◆ Your objective:
Go line by line through the data and copy those with the word "computer".

◆ Input material:
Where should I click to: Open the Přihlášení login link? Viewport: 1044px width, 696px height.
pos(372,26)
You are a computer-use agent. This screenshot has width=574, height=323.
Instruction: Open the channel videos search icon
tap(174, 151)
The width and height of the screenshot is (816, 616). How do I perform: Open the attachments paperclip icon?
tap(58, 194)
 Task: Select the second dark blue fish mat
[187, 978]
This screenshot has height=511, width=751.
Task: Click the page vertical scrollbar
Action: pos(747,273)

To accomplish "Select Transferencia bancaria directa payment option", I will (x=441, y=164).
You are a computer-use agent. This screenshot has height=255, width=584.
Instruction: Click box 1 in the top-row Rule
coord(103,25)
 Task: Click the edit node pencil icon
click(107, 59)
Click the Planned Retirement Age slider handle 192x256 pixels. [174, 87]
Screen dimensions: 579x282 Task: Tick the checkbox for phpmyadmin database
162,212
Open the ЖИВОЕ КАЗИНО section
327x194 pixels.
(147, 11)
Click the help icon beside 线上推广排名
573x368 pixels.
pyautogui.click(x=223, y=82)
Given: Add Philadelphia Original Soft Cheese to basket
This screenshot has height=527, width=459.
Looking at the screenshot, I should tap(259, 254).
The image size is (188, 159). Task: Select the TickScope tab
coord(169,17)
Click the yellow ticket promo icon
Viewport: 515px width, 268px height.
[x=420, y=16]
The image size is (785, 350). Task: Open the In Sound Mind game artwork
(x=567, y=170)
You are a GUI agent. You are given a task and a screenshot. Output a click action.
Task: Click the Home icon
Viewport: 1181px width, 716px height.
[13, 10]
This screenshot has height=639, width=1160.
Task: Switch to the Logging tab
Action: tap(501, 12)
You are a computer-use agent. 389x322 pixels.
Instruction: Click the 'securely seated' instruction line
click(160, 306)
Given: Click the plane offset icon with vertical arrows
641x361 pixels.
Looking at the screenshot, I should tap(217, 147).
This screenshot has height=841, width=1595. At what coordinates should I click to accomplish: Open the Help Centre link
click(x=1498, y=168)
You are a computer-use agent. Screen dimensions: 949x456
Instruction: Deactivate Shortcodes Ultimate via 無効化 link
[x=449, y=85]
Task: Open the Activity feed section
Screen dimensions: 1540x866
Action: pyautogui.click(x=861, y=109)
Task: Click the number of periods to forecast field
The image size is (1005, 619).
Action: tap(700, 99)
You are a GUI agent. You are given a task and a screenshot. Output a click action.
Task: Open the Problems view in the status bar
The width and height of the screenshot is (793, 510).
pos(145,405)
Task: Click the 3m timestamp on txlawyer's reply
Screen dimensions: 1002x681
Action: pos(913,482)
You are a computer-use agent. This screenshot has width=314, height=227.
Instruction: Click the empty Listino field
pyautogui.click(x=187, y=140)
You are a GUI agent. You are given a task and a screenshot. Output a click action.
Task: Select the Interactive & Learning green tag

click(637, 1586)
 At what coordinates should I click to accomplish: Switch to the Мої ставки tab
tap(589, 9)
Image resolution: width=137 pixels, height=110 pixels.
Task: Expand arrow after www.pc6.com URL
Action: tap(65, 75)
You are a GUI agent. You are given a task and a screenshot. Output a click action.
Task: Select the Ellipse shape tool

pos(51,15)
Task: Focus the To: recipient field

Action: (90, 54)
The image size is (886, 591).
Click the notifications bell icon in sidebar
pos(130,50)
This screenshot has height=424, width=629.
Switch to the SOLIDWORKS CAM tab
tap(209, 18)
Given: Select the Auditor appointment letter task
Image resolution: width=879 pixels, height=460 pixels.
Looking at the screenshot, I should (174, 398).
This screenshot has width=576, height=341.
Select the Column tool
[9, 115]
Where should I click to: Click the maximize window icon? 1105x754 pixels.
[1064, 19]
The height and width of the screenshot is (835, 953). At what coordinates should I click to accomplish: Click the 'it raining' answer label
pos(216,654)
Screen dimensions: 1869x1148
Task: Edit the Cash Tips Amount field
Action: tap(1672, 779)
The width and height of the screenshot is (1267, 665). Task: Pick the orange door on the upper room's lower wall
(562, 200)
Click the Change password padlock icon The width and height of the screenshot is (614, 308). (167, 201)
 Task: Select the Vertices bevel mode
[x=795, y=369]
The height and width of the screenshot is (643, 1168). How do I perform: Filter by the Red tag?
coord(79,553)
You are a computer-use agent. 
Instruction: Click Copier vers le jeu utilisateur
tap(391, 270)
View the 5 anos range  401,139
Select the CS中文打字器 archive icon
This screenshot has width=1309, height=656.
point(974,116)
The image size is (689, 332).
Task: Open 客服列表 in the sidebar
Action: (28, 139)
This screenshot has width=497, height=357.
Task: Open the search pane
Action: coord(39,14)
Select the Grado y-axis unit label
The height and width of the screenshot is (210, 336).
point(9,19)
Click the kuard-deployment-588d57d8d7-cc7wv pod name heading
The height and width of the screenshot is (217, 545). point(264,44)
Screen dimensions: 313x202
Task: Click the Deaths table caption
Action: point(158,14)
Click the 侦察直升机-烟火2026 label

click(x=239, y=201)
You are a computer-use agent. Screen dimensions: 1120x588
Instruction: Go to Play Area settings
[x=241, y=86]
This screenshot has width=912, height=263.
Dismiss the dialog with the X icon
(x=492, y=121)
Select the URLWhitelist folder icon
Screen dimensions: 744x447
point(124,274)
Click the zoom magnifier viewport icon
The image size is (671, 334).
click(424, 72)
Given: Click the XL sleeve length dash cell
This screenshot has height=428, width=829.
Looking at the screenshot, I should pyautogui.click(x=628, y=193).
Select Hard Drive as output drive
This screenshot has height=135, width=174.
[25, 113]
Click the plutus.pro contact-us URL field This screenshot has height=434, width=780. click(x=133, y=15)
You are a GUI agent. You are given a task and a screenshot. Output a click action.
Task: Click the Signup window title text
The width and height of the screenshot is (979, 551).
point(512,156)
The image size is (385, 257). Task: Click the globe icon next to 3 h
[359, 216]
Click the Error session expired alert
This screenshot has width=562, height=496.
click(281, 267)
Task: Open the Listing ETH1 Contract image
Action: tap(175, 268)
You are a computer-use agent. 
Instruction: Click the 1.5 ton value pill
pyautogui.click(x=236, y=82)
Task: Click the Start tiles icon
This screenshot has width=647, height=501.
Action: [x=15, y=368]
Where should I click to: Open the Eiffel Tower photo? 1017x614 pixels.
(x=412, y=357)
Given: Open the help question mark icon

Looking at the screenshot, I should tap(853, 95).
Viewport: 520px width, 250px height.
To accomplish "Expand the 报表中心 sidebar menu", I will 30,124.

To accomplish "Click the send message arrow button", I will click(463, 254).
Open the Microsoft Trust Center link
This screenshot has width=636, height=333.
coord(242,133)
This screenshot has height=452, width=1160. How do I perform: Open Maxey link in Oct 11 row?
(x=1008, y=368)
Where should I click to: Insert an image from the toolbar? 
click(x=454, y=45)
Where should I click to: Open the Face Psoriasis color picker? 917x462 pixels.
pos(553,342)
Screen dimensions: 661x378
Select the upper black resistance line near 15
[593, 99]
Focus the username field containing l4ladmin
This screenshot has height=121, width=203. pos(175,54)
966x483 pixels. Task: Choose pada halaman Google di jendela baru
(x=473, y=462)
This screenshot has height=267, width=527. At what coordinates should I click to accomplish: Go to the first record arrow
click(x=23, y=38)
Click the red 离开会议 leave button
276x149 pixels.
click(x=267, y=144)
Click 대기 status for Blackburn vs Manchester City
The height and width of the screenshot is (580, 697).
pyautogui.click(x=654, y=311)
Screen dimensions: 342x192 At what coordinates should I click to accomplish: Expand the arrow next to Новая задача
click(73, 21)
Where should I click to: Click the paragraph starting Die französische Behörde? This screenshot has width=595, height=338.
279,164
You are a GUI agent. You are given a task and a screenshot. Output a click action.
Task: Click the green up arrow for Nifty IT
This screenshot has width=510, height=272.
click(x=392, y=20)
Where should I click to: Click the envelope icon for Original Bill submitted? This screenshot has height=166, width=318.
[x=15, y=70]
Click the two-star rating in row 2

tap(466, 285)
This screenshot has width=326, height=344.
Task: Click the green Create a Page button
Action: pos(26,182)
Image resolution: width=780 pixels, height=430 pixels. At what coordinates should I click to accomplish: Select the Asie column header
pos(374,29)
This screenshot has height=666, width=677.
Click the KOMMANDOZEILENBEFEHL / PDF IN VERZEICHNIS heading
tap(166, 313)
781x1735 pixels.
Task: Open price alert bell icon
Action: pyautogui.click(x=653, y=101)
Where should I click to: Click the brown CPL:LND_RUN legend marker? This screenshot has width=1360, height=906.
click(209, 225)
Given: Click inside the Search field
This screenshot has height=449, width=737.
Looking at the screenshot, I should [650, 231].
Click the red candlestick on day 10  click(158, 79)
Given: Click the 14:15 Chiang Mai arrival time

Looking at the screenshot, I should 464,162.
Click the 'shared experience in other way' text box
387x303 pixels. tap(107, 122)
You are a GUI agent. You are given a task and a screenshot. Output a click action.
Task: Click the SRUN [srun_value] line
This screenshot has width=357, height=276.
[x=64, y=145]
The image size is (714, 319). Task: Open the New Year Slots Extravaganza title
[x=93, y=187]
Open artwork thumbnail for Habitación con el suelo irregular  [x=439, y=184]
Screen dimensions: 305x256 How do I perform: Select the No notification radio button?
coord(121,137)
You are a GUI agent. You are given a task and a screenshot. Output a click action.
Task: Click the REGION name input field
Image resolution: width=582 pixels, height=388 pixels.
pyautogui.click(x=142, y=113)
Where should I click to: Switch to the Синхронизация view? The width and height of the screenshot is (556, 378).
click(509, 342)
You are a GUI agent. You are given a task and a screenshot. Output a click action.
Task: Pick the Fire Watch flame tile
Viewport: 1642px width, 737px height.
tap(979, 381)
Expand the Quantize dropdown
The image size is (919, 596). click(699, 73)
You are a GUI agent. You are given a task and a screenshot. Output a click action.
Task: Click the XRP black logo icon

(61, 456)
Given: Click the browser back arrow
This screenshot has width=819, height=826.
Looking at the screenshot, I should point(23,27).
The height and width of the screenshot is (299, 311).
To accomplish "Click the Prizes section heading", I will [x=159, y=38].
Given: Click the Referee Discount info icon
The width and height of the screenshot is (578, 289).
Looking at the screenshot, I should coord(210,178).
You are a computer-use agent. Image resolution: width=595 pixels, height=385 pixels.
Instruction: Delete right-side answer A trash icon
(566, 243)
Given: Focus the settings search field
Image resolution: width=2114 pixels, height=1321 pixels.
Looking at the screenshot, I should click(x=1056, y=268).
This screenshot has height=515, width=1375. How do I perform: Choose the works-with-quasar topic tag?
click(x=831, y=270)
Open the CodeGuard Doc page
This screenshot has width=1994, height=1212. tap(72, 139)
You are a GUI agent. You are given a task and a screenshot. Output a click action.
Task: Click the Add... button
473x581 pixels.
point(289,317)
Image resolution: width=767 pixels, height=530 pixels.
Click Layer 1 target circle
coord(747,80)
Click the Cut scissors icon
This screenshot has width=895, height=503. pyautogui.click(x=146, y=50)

◆ Output of the task:
You are a computer-use agent. This screenshot has width=574, height=323.
You are a computer-use agent. This screenshot has height=255, width=584.
You are a computer-use agent. 389x322 pixels.
You are a computer-use agent. Screen dimensions: 949x456
You are a computer-use agent. This screenshot has width=314, height=227.
You are a computer-use agent. 
You are a computer-use agent. Screen dimensions: 1120x588
You are a computer-use agent. 
You are a computer-use agent. Image resolution: width=595 pixels, height=385 pixels.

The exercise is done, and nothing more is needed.